¶1 Scott Hensrude bought Joel Sloss’s Ferrari from a consignment dealer. Sloss regained possession of the car after reporting it stolen when the dealer failed to pay him. Hensrude sued Sloss, alleging that he was the rightful owner under the Uniform Commercial Code (UCC)1 entrustment doctrine and that he was entitled to possession and incidental damages resulting from Sloss’s wrongful detention. The trial court agreed. Sloss argues that the trial court erred by failing to admit evidence of a settlement between Hensrude and the dealer for the purpose of offsetting Hensrude’s recovery by the amount of the settlement. Sloss also contends the trial court should have admitted evidence of Hensrude’s lender’s alleged failure to follow internal lending policies in order to apportion fault. We affirm because both the dealer’s agreement to indemnify Hensrude and the evidence of the lender’s alleged negligence are not relevant to determining whether Hensrude is entitled to ownership and possession of the Ferrari under his entrustment and replevin actions.
FACTS
¶2 In fall 2005, Joel Sloss tried to sell his 1998 Ferrari 355 FI Berlinetta on the Auto Gallery of Seattle (AGS) web site.2 In January 2006, Sloss delivered his Ferrari to the AGS showroom and entered into a consignment and sales agreement with AGS that expired on March 21, 2006. He left his car in the AGS showroom until it sold. On April 14, 2006, Scott Hensrude negotiated with AGS to purchase the Ferrari subject to financing from the Boeing Employees Credit Union (BECU). Hensrude paid $81,000, plus tax and licensing, for the Ferrari on April 15, 2006, with a check from BECU. He drove it off the lot that day.

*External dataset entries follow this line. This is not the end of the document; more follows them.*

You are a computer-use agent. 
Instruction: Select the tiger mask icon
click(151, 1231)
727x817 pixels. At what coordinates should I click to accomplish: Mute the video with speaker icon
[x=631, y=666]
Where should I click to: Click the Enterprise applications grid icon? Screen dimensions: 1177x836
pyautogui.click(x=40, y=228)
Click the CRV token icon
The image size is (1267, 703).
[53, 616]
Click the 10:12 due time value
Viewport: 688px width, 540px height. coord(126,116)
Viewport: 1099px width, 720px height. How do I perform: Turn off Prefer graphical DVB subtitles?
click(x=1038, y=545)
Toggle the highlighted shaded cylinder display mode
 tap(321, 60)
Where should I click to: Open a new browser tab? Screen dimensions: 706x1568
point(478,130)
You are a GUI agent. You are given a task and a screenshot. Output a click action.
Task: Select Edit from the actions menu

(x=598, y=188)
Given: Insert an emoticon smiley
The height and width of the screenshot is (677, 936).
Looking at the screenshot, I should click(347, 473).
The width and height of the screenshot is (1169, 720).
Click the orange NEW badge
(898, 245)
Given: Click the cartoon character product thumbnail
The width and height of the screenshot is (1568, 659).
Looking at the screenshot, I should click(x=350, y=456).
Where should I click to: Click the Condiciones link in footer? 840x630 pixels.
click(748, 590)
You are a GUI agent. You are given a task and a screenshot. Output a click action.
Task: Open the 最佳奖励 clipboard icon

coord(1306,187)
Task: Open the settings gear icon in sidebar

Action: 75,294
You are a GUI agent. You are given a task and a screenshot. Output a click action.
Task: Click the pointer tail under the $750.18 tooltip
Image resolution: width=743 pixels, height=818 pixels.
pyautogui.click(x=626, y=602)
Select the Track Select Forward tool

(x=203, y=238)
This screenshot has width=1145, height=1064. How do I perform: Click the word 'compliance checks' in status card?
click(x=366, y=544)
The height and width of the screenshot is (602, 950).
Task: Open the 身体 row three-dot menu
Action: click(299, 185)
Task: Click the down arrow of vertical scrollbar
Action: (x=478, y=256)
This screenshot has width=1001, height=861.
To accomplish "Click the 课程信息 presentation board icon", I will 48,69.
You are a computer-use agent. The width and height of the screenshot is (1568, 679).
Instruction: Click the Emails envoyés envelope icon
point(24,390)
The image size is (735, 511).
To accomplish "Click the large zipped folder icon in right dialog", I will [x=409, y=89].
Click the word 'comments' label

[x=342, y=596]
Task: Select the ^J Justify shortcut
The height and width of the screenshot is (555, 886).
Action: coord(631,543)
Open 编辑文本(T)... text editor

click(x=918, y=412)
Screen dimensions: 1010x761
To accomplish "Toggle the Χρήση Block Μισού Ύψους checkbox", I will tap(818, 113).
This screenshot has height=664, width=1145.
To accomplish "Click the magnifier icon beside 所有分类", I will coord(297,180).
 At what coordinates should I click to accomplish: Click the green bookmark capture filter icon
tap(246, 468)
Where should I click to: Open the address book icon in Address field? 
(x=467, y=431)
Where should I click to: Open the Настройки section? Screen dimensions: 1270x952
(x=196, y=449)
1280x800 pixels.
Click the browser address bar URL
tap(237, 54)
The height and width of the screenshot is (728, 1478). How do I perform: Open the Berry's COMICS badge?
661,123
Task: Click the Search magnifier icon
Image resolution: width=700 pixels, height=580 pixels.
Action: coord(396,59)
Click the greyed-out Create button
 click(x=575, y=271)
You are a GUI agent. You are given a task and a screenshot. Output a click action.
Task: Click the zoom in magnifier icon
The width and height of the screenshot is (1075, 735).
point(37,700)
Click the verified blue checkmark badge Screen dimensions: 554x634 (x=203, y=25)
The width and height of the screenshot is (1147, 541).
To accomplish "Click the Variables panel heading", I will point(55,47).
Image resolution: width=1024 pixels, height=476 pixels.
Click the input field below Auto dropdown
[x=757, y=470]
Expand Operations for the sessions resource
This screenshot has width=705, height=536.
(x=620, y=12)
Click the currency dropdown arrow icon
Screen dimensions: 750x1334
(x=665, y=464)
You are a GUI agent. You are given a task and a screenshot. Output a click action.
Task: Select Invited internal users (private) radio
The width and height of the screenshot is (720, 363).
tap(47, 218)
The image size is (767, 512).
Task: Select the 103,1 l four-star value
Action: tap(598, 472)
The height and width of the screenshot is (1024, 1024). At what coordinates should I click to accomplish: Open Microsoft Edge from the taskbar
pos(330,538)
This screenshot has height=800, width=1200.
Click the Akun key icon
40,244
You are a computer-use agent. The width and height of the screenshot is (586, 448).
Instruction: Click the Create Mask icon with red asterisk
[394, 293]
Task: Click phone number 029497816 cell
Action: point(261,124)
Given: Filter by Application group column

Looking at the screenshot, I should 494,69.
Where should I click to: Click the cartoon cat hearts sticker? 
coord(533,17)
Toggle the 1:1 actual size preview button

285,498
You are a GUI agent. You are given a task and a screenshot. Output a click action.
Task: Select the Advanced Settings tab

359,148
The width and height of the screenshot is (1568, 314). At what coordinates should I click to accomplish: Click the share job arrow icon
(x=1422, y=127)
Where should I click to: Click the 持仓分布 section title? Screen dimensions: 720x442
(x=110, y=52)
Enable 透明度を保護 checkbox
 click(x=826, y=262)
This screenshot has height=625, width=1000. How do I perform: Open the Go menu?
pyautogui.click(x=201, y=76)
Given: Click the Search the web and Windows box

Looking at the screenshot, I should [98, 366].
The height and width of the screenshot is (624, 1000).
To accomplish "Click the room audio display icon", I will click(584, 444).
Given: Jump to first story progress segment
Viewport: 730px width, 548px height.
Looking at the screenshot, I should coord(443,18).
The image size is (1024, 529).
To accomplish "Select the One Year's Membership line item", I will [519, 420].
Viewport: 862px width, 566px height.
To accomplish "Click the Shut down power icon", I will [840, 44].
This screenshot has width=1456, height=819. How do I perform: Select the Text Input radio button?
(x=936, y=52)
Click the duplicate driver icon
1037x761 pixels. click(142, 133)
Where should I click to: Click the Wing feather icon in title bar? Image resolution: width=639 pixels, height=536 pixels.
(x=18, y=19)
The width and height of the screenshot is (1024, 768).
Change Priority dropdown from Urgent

¶3 Sloss never received payment from AGS or Tyson Spring, the president of AGS. Hensrude had no reason to *858suspect that Spring would misappropriate the purchase funds. Hensrude did not receive title to the car at the time of sale because AGS did not have physical possession of the title.3 After April 15, 2006, Sloss had trouble contacting Spring, but he learned that the Ferrari was at Cavallino Auto for repair work. Sloss reported the Ferrari stolen, and Hensrude returned the car when threatened with arrest by the Seattle Police Department on the basis of Sloss’s complaint. The police returned the Ferrari to Sloss in June 2006. Sloss drove the Ferrari 2,200 miles after he regained possession.
¶4 Hensrude sued AGS and Spring on June 27, 2006, asserting claims for fraud, wrongful conversion, and a Consumer Protection Act (CPA)4 violation. Spring filed for bankruptcy, and Hensrude filed a claim against him in the bankruptcy proceeding objecting to the discharge of his liability.5 Hensrude settled with Spring in the bankruptcy proceeding and dropped the claims against him.6 Hensrude added Sloss as a defendant and filed a third amended complaint, asserting his right to title and possession under the entrustment doctrine of the UCC, RCW 62A.2-403, and replevin, chapter 7.64 RCW. Hensrude also brought unjust enrichment and conversion claims.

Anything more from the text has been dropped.